Although Hecker is concerned with a sense of order and structure - something not generally associated with ambient music - whereas Cage's fascination with the random and 'fate' was a major factor in determining the direction of his compositions, he was nevertheless equally interested in creating order from the chaos, and creating pieces that could be replicated, while as the same time being different with every performance. In a sense, both arrive at a similar place.
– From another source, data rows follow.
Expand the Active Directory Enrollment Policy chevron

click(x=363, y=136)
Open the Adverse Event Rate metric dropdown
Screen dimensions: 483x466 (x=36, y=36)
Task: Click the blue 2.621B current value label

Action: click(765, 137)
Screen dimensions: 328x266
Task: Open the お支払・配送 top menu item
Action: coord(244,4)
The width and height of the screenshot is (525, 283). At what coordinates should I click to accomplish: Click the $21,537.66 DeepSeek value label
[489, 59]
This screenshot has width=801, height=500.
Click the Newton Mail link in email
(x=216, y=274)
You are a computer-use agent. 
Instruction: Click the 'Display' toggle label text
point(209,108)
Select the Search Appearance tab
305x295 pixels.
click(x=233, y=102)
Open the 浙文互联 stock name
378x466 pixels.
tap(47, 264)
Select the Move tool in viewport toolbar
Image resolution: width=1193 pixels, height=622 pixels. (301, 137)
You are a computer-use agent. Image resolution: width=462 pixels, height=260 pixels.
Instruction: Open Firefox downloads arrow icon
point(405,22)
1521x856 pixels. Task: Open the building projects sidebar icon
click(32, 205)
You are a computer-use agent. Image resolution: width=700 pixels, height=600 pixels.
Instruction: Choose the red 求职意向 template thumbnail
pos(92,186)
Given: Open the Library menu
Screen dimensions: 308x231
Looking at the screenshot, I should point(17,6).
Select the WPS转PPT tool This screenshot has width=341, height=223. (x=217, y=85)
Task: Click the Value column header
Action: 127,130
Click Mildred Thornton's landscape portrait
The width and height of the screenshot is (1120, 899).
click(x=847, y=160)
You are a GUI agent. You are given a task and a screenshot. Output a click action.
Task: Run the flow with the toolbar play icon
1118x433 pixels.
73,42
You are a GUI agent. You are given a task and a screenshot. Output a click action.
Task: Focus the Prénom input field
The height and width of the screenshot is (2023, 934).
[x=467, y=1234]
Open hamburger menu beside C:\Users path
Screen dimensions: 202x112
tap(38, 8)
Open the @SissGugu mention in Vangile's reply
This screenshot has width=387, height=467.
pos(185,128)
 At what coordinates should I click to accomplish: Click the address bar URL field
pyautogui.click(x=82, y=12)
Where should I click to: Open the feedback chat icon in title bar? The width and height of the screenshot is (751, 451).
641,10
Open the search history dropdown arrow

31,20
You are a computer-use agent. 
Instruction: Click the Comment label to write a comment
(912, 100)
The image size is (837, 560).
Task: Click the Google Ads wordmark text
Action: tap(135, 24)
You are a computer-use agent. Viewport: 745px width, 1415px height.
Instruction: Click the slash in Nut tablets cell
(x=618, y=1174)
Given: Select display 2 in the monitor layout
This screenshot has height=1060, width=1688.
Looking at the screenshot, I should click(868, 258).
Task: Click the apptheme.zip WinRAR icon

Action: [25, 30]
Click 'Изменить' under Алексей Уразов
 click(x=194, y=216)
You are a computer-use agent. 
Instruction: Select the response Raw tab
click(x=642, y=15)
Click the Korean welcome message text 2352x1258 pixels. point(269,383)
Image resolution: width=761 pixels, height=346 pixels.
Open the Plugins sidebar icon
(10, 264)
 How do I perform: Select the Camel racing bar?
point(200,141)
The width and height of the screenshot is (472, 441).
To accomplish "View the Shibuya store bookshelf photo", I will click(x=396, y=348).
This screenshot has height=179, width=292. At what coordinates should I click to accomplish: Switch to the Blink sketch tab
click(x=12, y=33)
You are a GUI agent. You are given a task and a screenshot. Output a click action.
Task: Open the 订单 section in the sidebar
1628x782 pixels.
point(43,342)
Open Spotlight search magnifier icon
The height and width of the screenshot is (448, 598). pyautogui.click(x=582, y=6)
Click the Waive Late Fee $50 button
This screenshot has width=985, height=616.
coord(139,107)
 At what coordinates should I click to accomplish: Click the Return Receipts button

'Ravedeath, 1972' has all the features of many contemporary ambient works of quality: sonic range, texture, mood, dynamic and tonal variation, often simultaneously, with contrasting and seemingly opposing sounds juxtaposed and pulling in opposite directions. The sense of structure is, as one might expect, subtle. But that's the whole point. The album does not function as twelve separate pieces, but one shifting, mutating soundscape, with moments of darkness and moments of light.

'In the Fog', a piece in three movements that drift together to forge a unified whole, features majestic, distant pipe organ and long notes that float and soar, while grating drones fade in and out in the background.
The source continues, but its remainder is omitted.